My mother, Chaotica Lazarus, was a strong woman. She was a legendary athlete who helped our town discover the pleasures of exercise and activity. She raised four of us, ran our household and did our grandfather, Alf Lazarus proud. She was 96.
Mum’s death, so soon after the deaths of Davros, Cas and Byzantium, has driven us all to the brink. Gloria is terrified. She is the only member of our family left from her generation and she feels as though her time is up, too. Though she is a number of years younger than the others were, she keeps saying she doesn’t feel strong enough to keep fighting the Altos. Her drive and determination seem to have gone, her fire seems to have burned out. I don’t know how to encourage her for the best – I don’t want her to be a thief, but nor do I want her to lose a sense of purpose in life.
Echo has been pouring her soul into her music. She composed a beautiful but heartbreaking piece in honour of our fallen family. We were in pieces when she played it to us. Our cousins, Shana and Ramon have been grieving just as much as us. They keep talking about how we need to mark the achievements of our parents’ generation. I hope we can come up with a memorial that does them justice.

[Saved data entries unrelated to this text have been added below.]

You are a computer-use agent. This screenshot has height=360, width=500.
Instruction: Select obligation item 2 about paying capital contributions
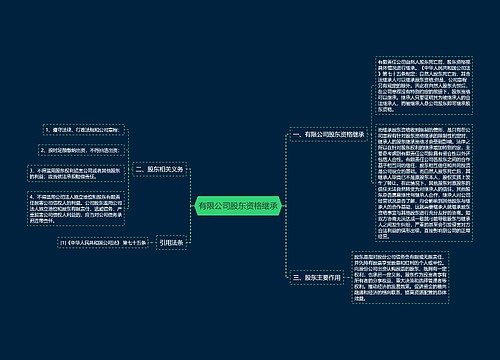click(81, 150)

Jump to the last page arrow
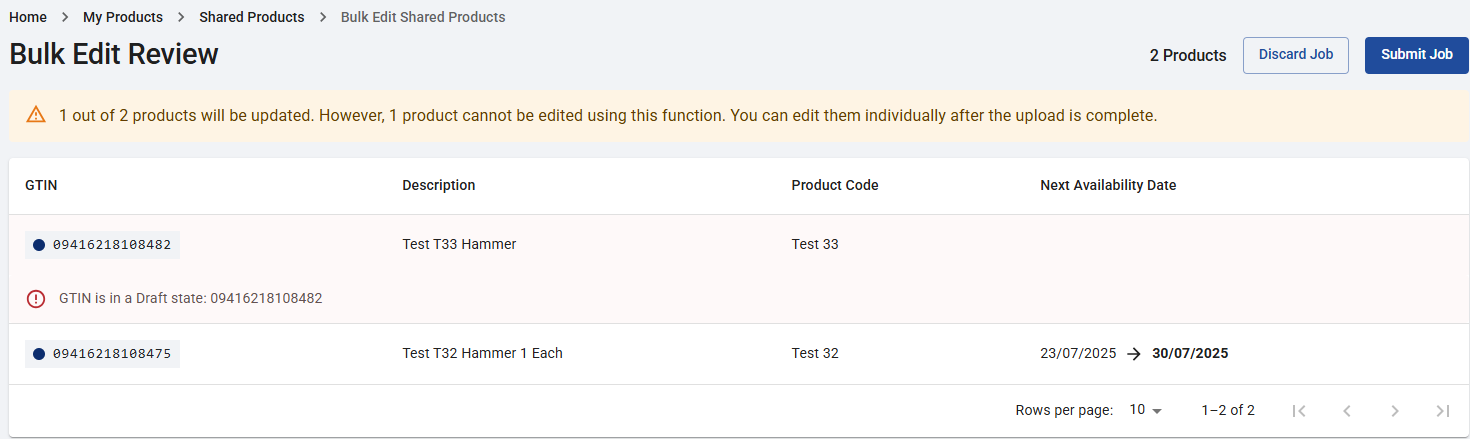[1443, 410]
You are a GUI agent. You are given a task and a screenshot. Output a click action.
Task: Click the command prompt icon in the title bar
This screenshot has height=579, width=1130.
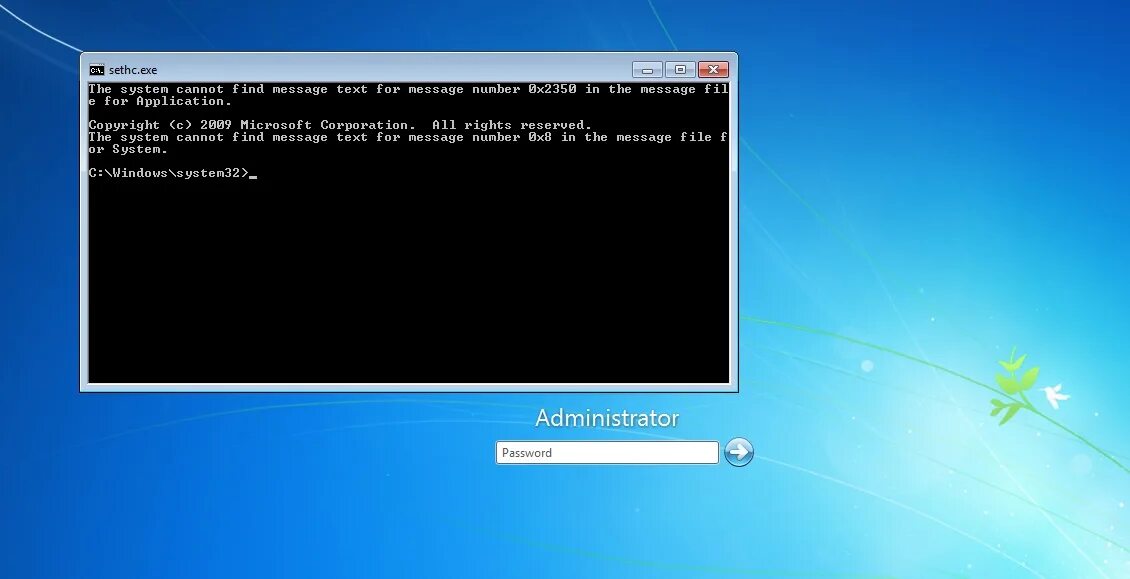[x=97, y=69]
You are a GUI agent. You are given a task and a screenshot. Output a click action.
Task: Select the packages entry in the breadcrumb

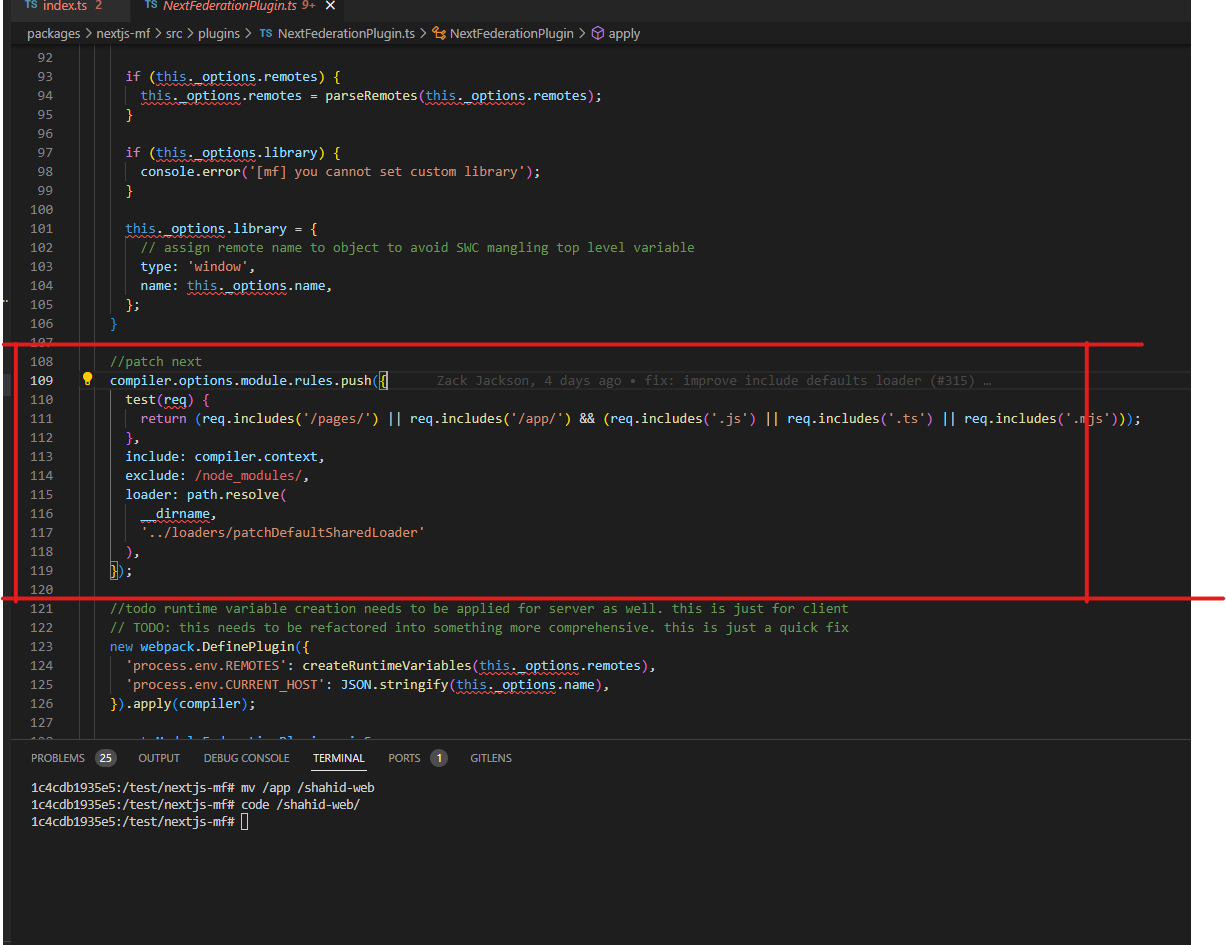53,33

Ezri is devastated, but she is trying to pour her grief into her work. She is exercising fervently and is more determined than ever to bring down the Altos because it’s what mum and the others would have wanted. Whilst I know that’s true, I also know they would want her to find some space to grieve and recover. I am so afraid she won’t give herself time.
Gaius has been hit incredibly hard. Dad’s death turned him into an angry young man, and in recent times it’s only really been Mum who’d been able to connect with him. He was the apple of her eye and she encouraged him to follow his heart. Even when I’ve doubted him, when I’ve been suspicious of his activities or motives, Mum has always been there for him. She has always been his most fervent supporter. I genuinely think he feels lost right now, as if he has no direction, no way, no compass.
And here am I. I am the head of a household full of grief. I am the mother of a small child who needs me. I am a police officer with a demanding task to protect my town. And I feel so alone, so small, so vulnerable.
My mother, my aunts and uncle were good people, bold people. They always knew the right thing to do, and they were all successful at whatever they set their minds to. They have set a high standard. I only hope they have somehow instilled something of themselves in me so that I can honour their memory.
Because of them, our town is a healthier, stronger place than it ever was. They will never be forgotten.